Begin at the line with "Click the speaker" and set down each line exactly until the listing ends. Images stay out.

————

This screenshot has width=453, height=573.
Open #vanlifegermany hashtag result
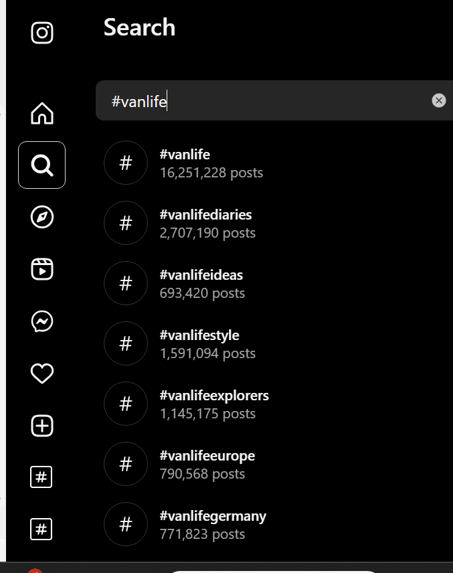[x=274, y=525]
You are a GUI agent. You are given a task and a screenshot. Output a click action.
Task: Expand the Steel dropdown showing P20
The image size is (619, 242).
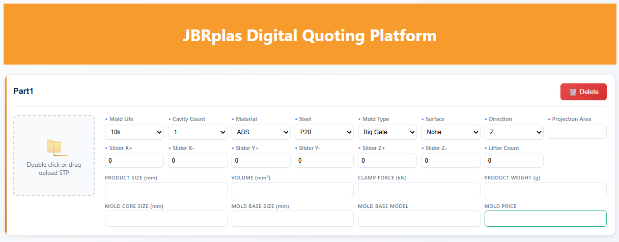click(x=324, y=132)
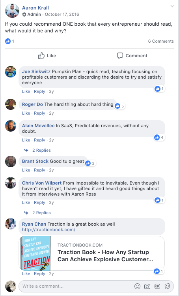Open Aaron Krall's profile picture
Screen dimensions: 179x296
click(x=12, y=11)
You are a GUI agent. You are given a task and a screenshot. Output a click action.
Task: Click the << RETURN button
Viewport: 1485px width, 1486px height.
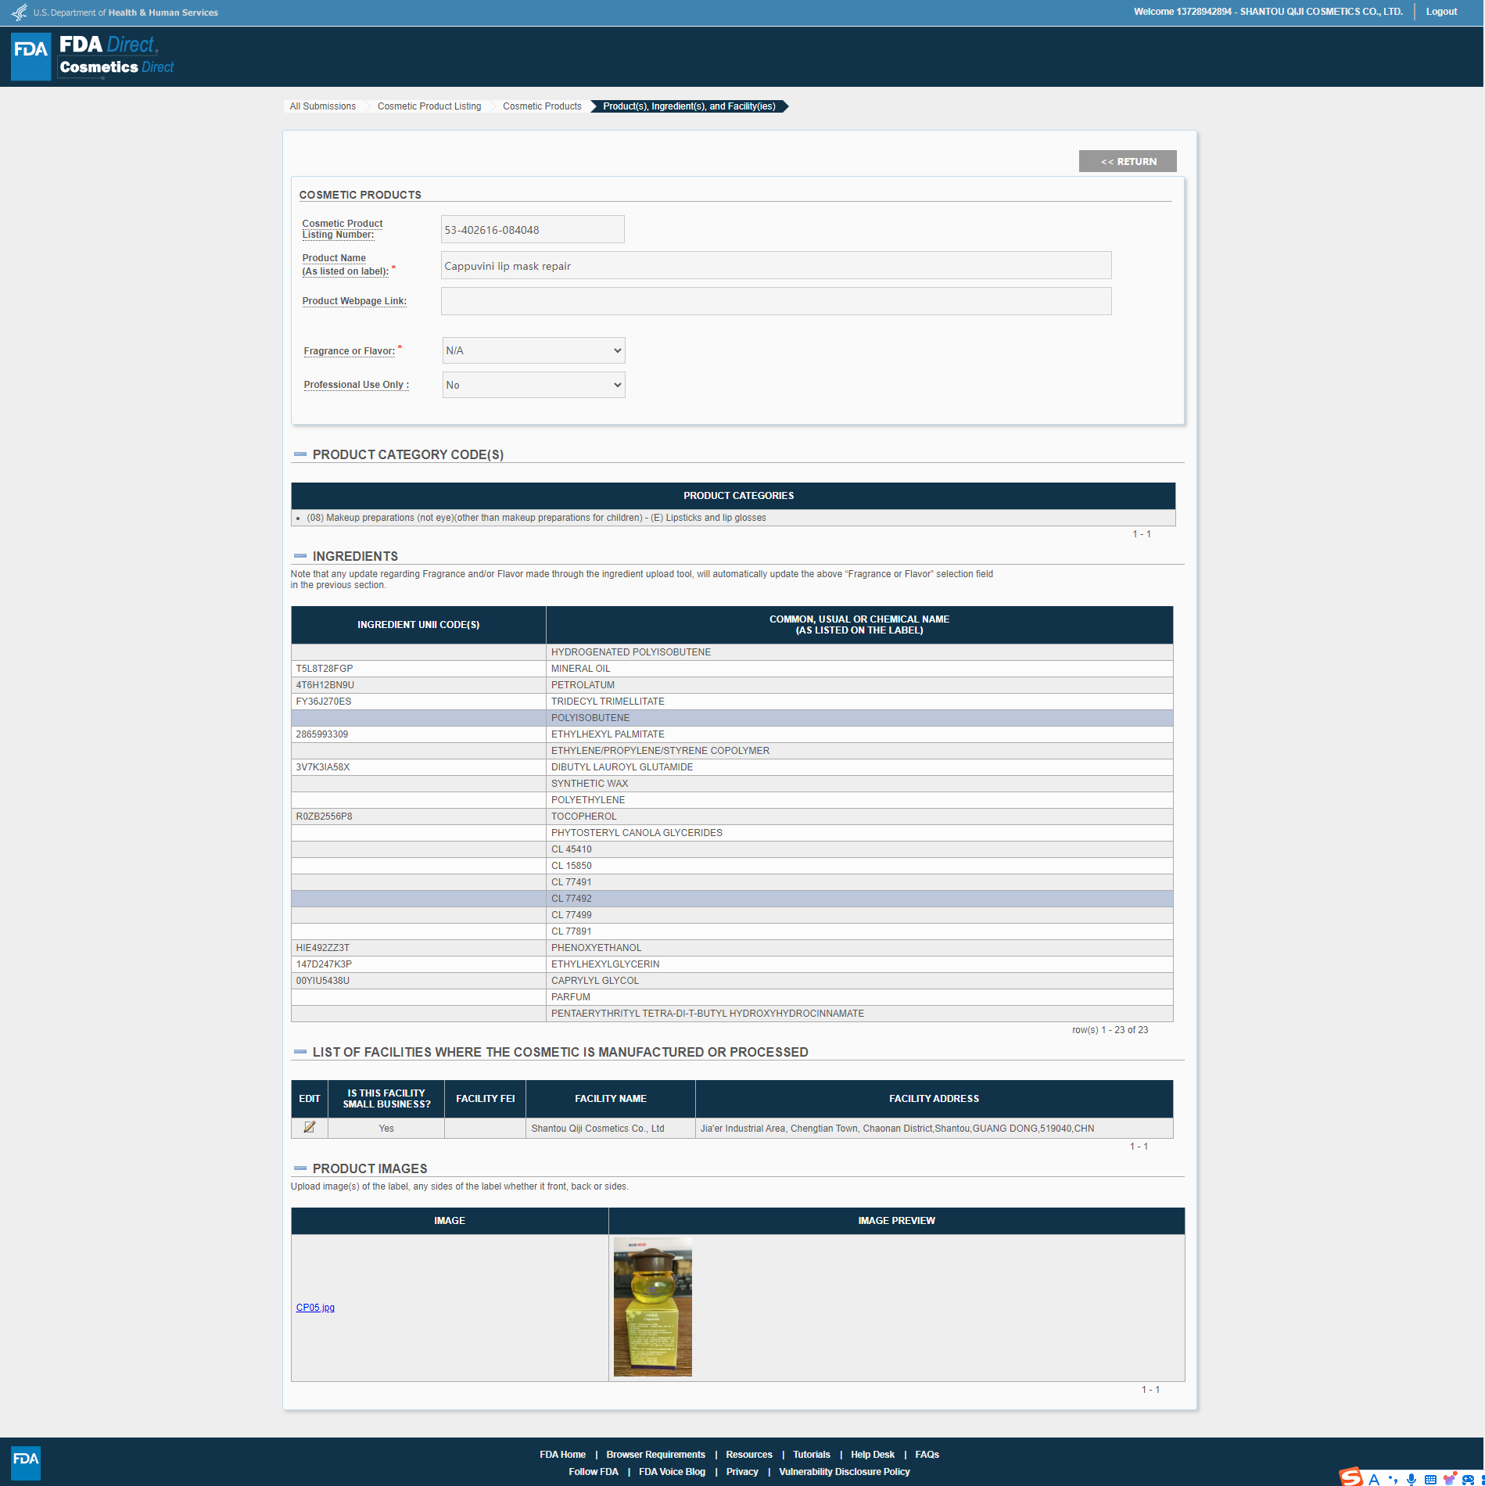coord(1127,161)
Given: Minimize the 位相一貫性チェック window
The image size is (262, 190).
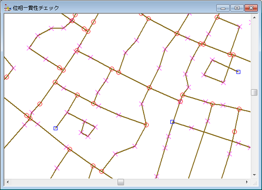Looking at the screenshot, I should point(223,8).
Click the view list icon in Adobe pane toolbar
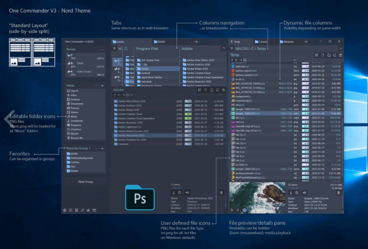368x249 pixels. (x=199, y=90)
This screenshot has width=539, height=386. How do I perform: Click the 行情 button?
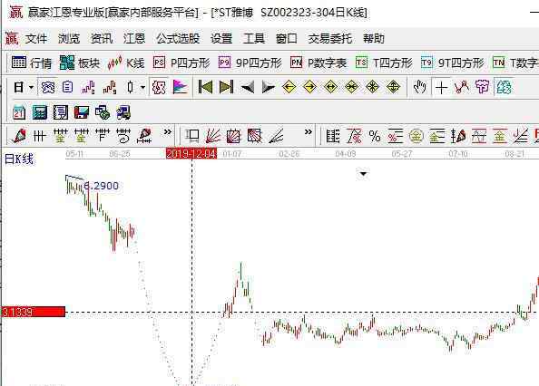[32, 63]
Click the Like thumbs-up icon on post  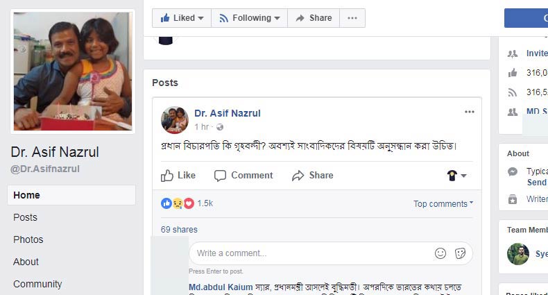pyautogui.click(x=167, y=176)
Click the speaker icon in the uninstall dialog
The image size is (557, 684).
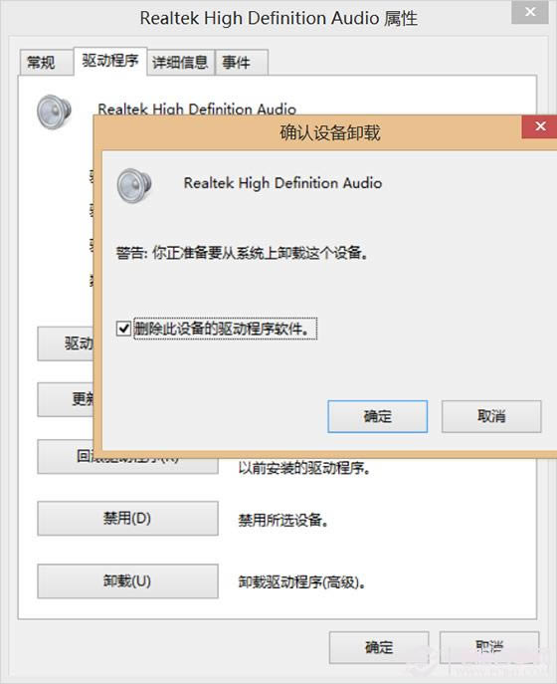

————

◆ **Solution**:
Click the speaker icon in the uninstall dialog
The image size is (557, 684).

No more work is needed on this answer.